That’s the trouble with non-prosecution of elite criminals in banking, in healthcare, in courts, in government. People who are in a protected class who can commit crimes that hurt ordinary people in order to get their hands on wealth that they didn’t earn ends the favorable connections present in a virtuous economy. That’s where we are today.

Fake elections similarly erode the beneficial network influence of representational politics.

When I hear about electronic money backing the U.S. dollar, when I imagine how electronic money demand is supposed to allow more dollar printing to keep the wheels of commerce spinning, I know that won’t work to restore economic connections that are virtuous. When I hear about splitting assets into smaller pieces so that the price can go up past what ordinary person can buy in total, I know that that won’t work either. Just more pretending.

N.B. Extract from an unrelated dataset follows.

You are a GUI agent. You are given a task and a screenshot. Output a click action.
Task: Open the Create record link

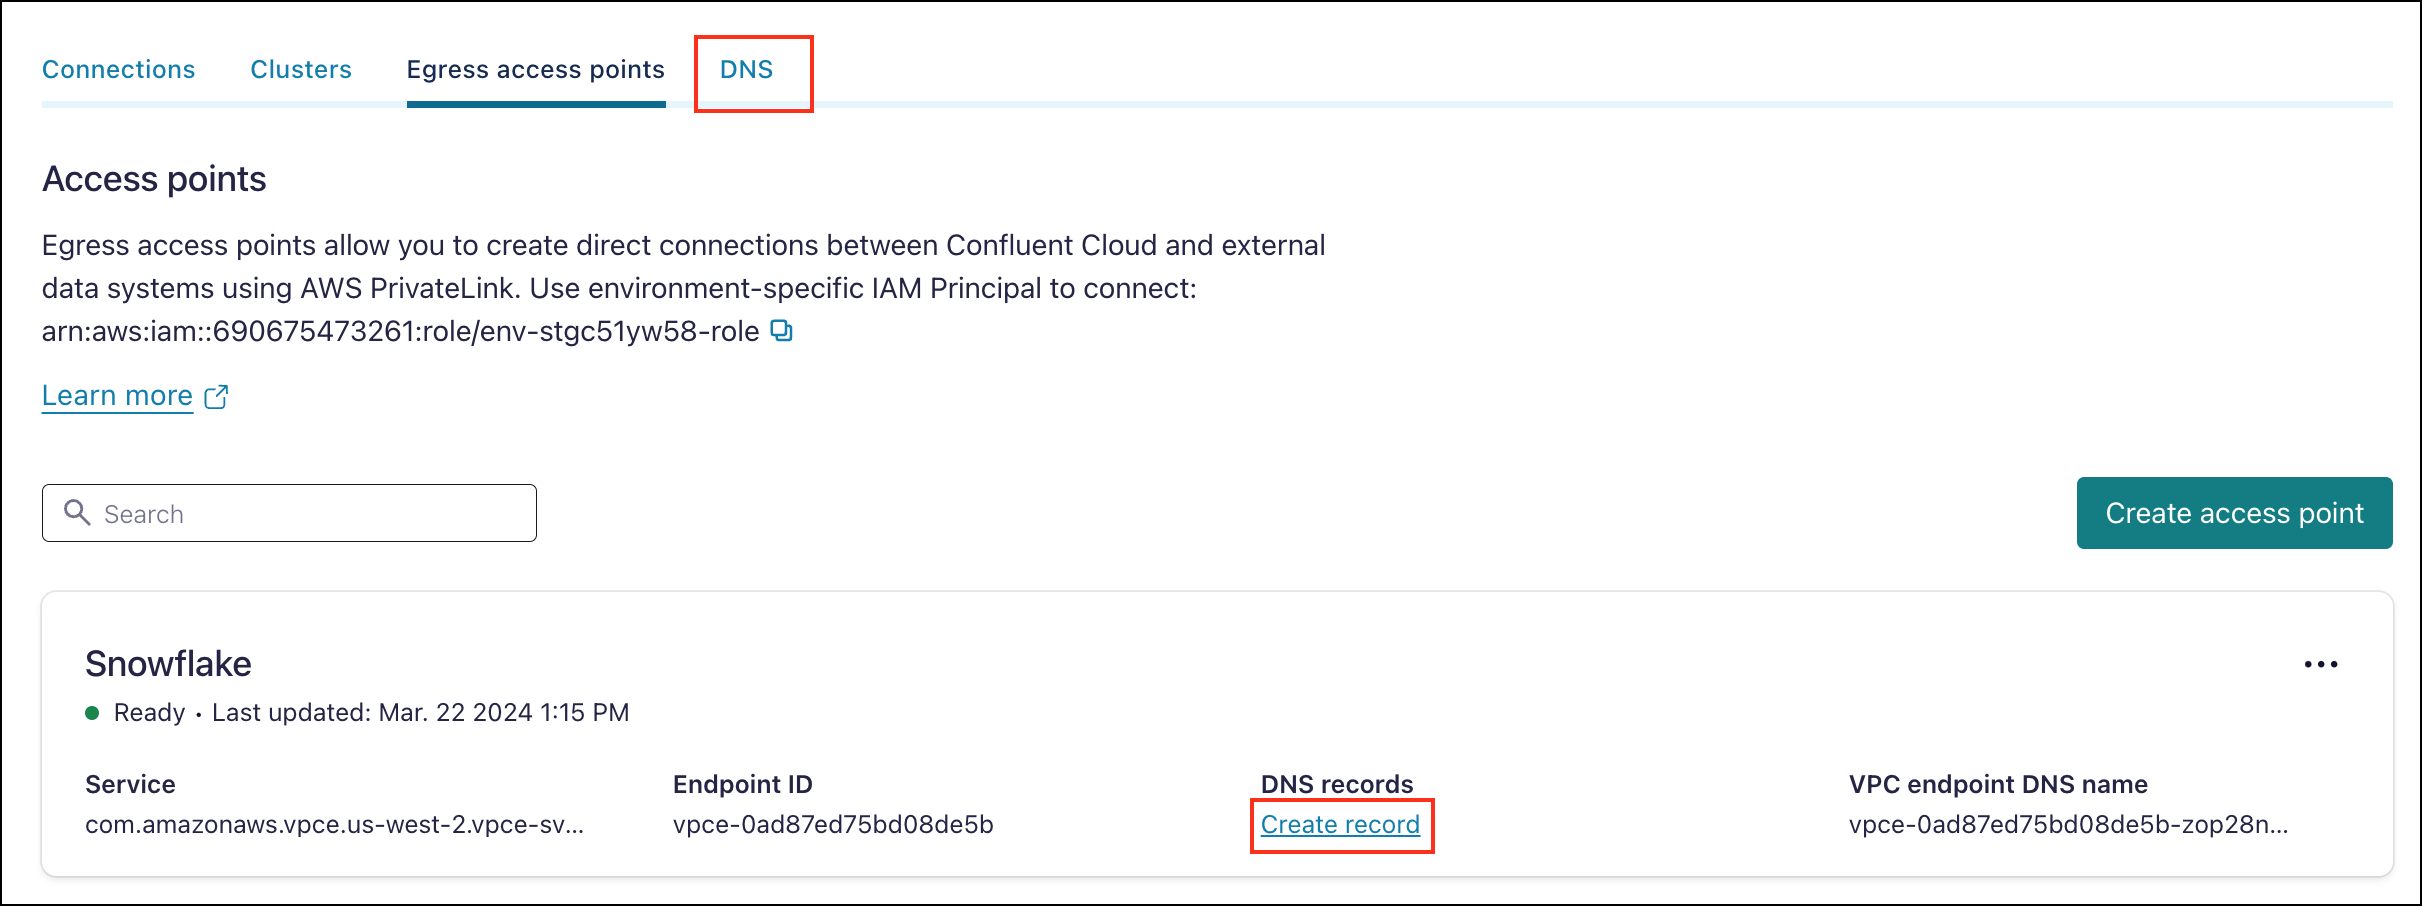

Scarcity is a real feature of the real economy. Using MMT to pretend that scarcity doesn’t exist doesn’t change an economy into one with unlimited resources. The complex adaptive system that is an economy has a network of connections that are destroyed when criminals who harm our economy aren’t prosecuted.

As important as networks are in developing computers, it must be obvious to the IT world that these get-rich-quick systems will eventually fail. This will leave all of us who are excluded from the favored criminal network to live on without needful economic connections that will work for us. And the criminals escaping prosecution will not be able to help the economy to prosper either. Look closely. This economy is broken.